1900 Insight into Human heart

shoesAn interesting story about a Blantyre family taken from “The History of the Livingstone Memorial Church dated 1877-1927 by Rev Thos. A. Hugh, M.A” and I quote:

“Mr. and Mrs George MacLachlan,  for many years members of this congregation, had three sons killed in the 1877 Blantyre Explosion.  Twenty three years later in 1900, they reached the date of their golden wedding.  The son and daughter, and a few other relations felt that the occasion should not pass without some ceremony.  The mother would only give her consent on condition that it should be a simple fashion. The hall of the church was engaged.  A proposal was made that a cab should be got to bring to the hall the old couple, now greatly weakened by age and toil and sorrow.  This proposal Mrs. MacLachlan strongly opposed, and it was some time before argument prevailed, and she gave her consent.  The reason for her opposition then was given.  She said, “Ever since my sons were killed in the explosion, I have felt that I should be very humble, and it looks as if I were forgetting, and were too grand in going in a cab”–the good old soul cherishing through all these years the very humility that gave her the dignity of a true lady. 

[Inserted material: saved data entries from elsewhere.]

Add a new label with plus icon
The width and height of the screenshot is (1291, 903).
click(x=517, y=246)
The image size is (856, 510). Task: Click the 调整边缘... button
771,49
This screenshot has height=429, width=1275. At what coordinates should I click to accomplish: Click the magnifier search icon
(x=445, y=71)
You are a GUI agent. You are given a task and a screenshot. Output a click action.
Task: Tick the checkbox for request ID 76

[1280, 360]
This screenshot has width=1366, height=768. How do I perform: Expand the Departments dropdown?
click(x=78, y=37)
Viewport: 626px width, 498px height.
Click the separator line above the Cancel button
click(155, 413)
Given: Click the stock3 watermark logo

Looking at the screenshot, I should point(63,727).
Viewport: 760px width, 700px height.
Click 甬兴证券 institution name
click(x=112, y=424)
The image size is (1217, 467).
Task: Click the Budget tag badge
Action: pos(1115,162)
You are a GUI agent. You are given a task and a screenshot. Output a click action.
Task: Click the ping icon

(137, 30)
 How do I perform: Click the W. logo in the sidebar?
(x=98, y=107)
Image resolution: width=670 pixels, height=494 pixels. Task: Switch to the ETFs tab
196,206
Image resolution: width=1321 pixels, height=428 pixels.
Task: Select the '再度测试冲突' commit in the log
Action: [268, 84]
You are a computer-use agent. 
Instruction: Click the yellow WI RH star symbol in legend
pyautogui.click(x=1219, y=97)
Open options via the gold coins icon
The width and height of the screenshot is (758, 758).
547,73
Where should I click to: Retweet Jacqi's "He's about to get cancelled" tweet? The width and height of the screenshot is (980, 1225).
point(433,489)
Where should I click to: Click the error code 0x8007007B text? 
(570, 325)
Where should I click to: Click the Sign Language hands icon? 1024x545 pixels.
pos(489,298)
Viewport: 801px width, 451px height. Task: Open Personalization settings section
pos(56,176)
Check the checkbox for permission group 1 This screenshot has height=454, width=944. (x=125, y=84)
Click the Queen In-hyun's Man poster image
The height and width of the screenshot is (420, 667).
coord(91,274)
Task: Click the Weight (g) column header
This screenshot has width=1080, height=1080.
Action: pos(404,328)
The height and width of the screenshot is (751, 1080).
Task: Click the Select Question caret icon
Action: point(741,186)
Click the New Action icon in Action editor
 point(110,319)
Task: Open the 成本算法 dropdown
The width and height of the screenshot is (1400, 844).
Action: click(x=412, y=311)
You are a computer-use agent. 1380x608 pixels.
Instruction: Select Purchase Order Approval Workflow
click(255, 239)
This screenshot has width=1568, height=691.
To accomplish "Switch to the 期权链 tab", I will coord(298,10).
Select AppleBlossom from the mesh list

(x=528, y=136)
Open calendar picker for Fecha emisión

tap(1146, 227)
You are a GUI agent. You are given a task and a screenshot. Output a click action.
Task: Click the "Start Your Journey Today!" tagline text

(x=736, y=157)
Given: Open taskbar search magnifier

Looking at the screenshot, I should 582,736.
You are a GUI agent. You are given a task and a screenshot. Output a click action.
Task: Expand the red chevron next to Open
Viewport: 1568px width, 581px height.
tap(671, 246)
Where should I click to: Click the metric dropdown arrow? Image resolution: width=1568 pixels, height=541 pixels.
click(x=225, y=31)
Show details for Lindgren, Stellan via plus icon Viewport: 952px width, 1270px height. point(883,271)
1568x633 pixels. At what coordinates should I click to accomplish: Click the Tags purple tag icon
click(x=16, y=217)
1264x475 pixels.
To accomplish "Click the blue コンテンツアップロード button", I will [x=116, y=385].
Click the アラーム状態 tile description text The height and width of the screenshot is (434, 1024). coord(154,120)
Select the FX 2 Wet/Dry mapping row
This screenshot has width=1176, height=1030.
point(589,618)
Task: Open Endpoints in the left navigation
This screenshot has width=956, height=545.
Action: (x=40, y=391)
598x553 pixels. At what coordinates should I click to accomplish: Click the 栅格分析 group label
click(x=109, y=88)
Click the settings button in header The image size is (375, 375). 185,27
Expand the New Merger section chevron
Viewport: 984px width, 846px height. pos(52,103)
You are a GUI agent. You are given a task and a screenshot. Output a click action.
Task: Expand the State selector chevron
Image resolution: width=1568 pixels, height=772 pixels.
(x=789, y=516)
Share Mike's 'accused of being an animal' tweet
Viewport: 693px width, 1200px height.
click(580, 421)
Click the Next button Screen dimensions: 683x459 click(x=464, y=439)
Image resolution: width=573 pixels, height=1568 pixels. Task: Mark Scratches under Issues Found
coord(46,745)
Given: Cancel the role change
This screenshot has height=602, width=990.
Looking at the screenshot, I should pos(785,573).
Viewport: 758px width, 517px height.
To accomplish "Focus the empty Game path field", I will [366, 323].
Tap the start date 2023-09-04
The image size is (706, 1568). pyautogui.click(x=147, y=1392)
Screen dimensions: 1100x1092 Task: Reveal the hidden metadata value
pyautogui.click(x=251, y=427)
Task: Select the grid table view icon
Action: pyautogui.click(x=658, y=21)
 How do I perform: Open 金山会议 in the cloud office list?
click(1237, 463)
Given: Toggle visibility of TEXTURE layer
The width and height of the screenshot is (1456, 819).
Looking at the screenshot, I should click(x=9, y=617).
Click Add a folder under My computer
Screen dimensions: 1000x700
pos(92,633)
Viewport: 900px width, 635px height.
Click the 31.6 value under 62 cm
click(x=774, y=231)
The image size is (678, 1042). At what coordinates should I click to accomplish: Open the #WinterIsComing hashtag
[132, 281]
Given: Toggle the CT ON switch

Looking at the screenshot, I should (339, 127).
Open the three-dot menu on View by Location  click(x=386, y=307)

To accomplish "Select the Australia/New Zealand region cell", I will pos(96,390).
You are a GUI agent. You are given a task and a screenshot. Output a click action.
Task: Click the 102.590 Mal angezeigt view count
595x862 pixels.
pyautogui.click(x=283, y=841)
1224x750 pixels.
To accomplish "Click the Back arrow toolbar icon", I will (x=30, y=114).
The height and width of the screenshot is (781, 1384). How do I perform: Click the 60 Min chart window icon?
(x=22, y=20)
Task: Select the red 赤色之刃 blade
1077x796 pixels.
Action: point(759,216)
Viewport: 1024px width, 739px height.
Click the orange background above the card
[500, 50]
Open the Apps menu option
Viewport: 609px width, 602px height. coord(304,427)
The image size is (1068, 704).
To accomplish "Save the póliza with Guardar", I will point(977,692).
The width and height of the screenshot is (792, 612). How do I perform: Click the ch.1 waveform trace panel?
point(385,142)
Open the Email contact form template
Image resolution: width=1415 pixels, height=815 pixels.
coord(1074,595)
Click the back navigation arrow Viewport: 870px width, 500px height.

Of the three sons killed, two were married, but the youngest resided with his parents.  The only means of identifying his mangled body was a sock and a boot.  The boot was taken home and afterward treated with a sacred care.  It was rolled in paper and kept in a drawer, but again and again the mother would take it out, clean it, and return it to its hallowed spot.  When she lay on her deathbed, she had thought of this parcel, and one day said to her daughter, “That boot cannot be the same to any of you that it has been to me, and when you place my body in the coffin, I want you to put the boot there too”  It was as this was being done that the daughter gave to those of us who were present, the explanation of what appeared a strange act.  That incident, so peculiarly pathetic, gave us an insight into a human heart that had carried its sorrow with the silent unmurmuring submission of faith.”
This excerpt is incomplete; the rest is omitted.